More different application scenarios, are exemplified below:
1st, Local Service:Restaurant, receptionist's service of hotel's class, automatic teller machine (Automatic Tel
ler Machine;Hereinafter referred to as:ATM) intelligent interaction service and/or the intelligently guiding service in museum etc.;
2nd, intelligent hardware devices:Personal intelligent assistant and/or Intelligent mutual toy;
3rd, ecommerce:Merchandise sales shopping guide and/or intelligent customer service on line;
4th, tourist service:The predetermined intelligent interaction service in air ticket hotel.
Fig. 4 is the structural representation of device one embodiment of human-machine intelligence chat of the present invention based on artificial intelligence, this
The device of the chat of the human-machine intelligence based on artificial intelligence in embodiment can be used as terminal device, or one of terminal device
Divide the flow for realizing embodiment illustrated in fig. 1 of the present invention, as shown in figure 4, the device of human-machine intelligence's chat that should be based on artificial intelligence
It can include:Receiving module 41, processing module 42, obtain module 43 and output module 44;
Wherein, receiving module 41, for receiving multi-modal input signal, above-mentioned multi-modal input signal can include
Voice signal, picture signal, sensor signal and/or event-driven signal;
Processing module 42, the multi-modal input signal for being received to receiving module 41 are handled, and obtain textual data
According to;
Module 43 is obtained, the text data for being obtained according to processing module 42 obtains the intention of user, and obtains above-mentioned
Answer corresponding to the intention of user;Wherein, obtaining module 43 can be for the intention that user is obtained according to above-mentioned text data:
Module 43 is obtained, specifically for being parsed to above-mentioned text data, the result obtained according to parsing generates the intention of user.
More specifically, module 43 is obtained, specifically for carrying out sentence structure analysis to above-mentioned text data, to carrying out syntax
Text data after structural analysis carries out the semantic analysis based on word, the more Classification and Identifications in the field based on topic model, semanteme
Disambiguation and the auto-complete based on syntactic structure and contextual information.
Output module 44, the answer for acquisition module 43 to be obtained are converted into multi-modal output signal, and export
State multi-modal output signal.
Fig. 5 is the structural representation of device another embodiment of human-machine intelligence chat of the present invention based on artificial intelligence,
Compared with the device of human-machine intelligence's chat based on artificial intelligence shown in Fig. 4, difference is, shown in Fig. 5 based on people
In the device of human-machine intelligence's chat of work intelligence, it can also include:Preserving module 45;
Wherein, preserving module 45, after obtaining the intention of user in acquisition module 43, by the intention of the user of acquisition
It is stored in historic user intention.
In the present embodiment, obtaining module 43 can be for obtaining answer corresponding to the intention of the user:Obtain module
43, specifically for being searched according to the intention of above-mentioned user in memory system, obtain the constraint bar of the intention of above-mentioned user
Part;And searched according to the intention of above-mentioned user in topic model and domain entities database, obtain above-mentioned user's
It is intended to the variable and attribute of association;And current chat linguistic context and the Chat mode of storage are obtained by Active Learning module
Similarity;And open service interface is accessed, obtain the result returned from above-mentioned open service interface;According to the meaning of above-mentioned user
Figure, the variable and attribute of the intention association of constraints, above-mentioned user with reference to the intention of above-mentioned user, from above-mentioned open service
The result and answer corresponding with the intention that the similarity of the Chat mode of storage obtains above-mentioned user that interface returns.

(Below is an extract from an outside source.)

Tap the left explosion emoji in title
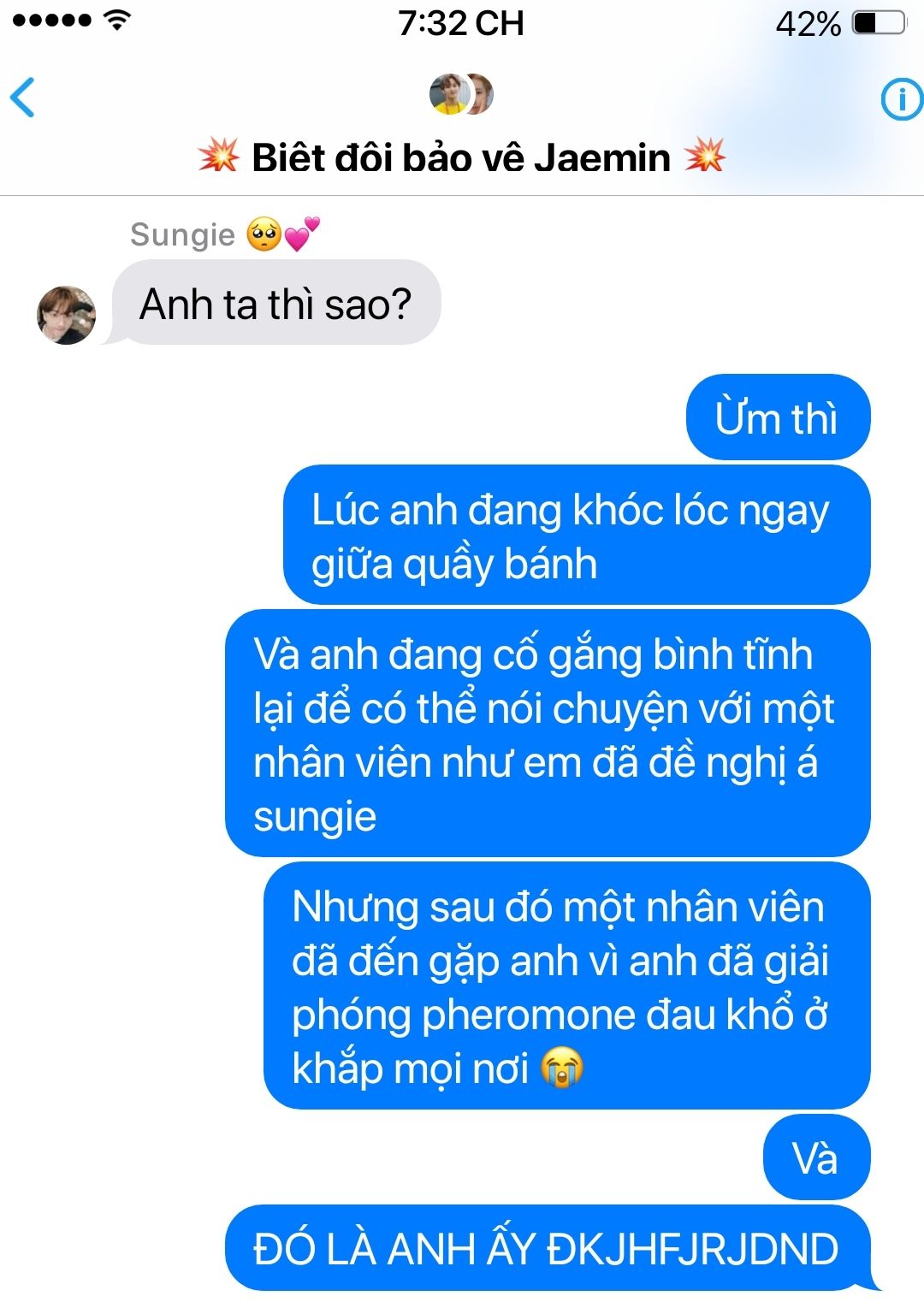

Further, can also include in the device of above-mentioned human-machine intelligence's chat based on artificial intelligence:Generation module 46;
Preserving module 45, for by the constraints of the intention of above-mentioned user, the intention of above-mentioned user, the meaning of above-mentioned user
The variable and attribute for scheming association are stored in dialog model;
Generation module 46, for the intention according to the user preserved in above-mentioned dialog model, the constraint bar of the intention of user
Part, user intention association variable and attribute statistical result establish different user intention transition probability collection of illustrative plates, and
On appropriate opportunity, new topic is generated according to above-mentioned transition probability collection of illustrative plates.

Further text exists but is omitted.